Thae’s defection will be an embarrassment to Pyongyang, but Kim Jong-un can surely survive the embarrassment of Thae Yong-ho’s alienation if he can survive the embarrassment of Dennis Rodman’s friendship. Thae’s laptop, cell phone, and bank records could help identify bank accounts, shell companies, and other illicit revenue schemes the London embassy uses to finance its operations. Given his role in Pyongyang’s influence operations, he may be able to identify spies and unregistered agents of influence in Europe, South Korea, or even the U.S. His very defection will cause the regime to redouble restrictions on, and monitoring of, its overseas personnel, and call home those it deems less than fully trustworthy. These precautions will feed the death spiral that undermines the loyalty of the remaining overseas personnel, who must work even harder to meet their earnings quotas.

The greatest potential that Thae may bring to Seoul, however, will be his perspective and talent for persuasion. Here is a man who can lie intelligently and convincingly. Just imagine how persuasive he’d be if he really believed himself. You can already see where I’m going with this, right?

The report cited a North Korean woman from South Pyeongan Province currently in China as saying that television signals transmitted from South Korea can be picked up in areas near Pyongyang such as Pyongsong and Sunchon.

She said that people who are watching South Korean television are mostly the elite class and they are strictly keeping it a secret.
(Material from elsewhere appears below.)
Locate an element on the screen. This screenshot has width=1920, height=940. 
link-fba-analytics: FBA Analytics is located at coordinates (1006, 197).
Another source on North Korean affairs noted that South Korean TV programs can be viewed in Pyongyang as well as the Hwanghae and Hamgyeong provinces and coastal cities.

The source said that signals are particularly well received on flat lands and along coastlines, adding that images are more clear on cloudy days. [KBS]
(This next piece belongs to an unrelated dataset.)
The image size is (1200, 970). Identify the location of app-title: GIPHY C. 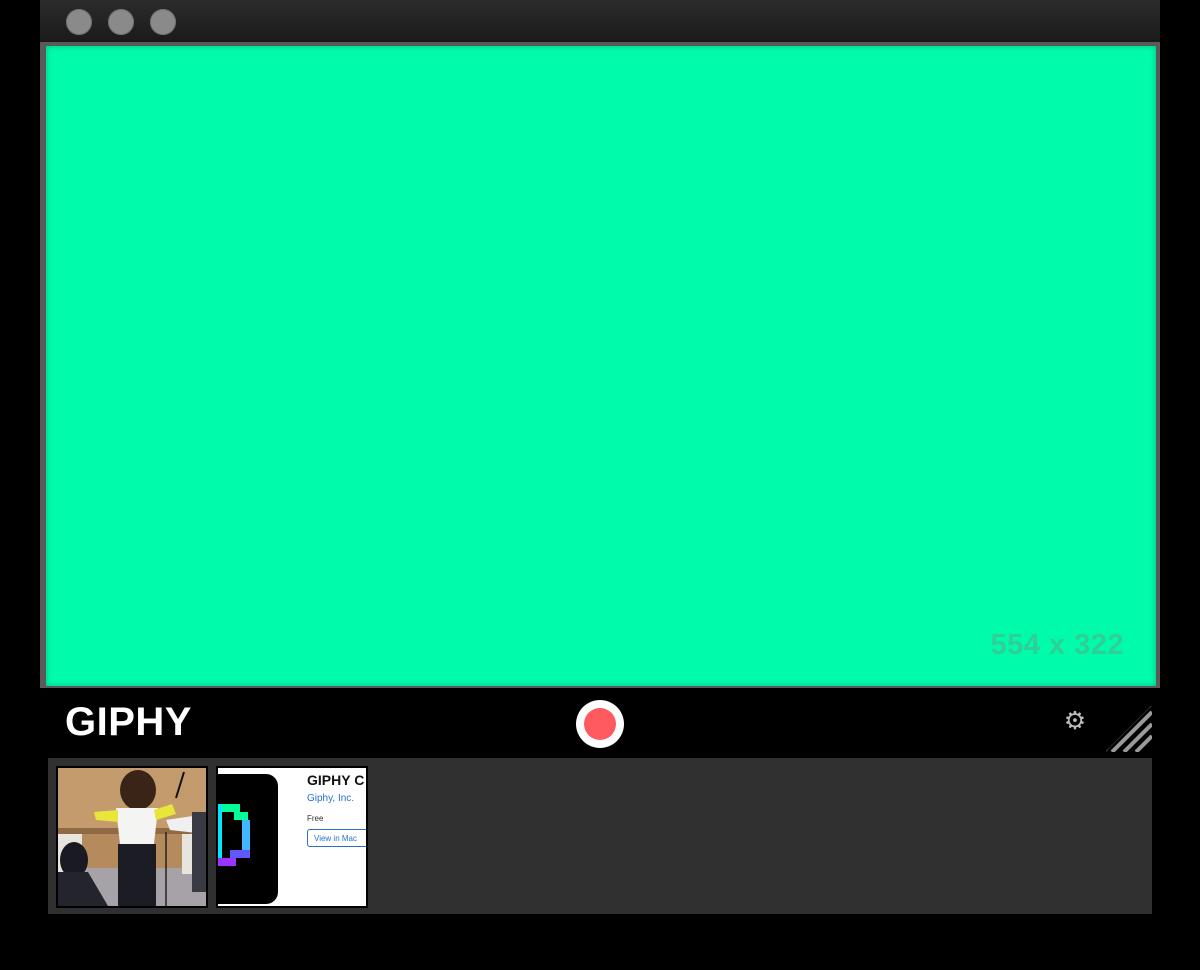
(336, 780).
Thae has undoubtedly done some terrible things to gain and keep his position. I doubt he had much choice. But if he wants to redeem himself as a transformational figure in Korean history, he has the potential that the wooden, doctrinaire, and charismatically challenged Hwang Jong-yop never had. I imagine that would work something like this.

[Kinda works for the last New Hampshire primaries, too.]

It has long been my view that governments place too much value on secrecy and too little value on public diplomacy and persuasion. Imagine the profound subversive impact on audiences in Pyongyang to see Thae speak the truth about why he defected. I can think of no better messenger to tell Pyongyang’s elites why they must reform and disarm or perish.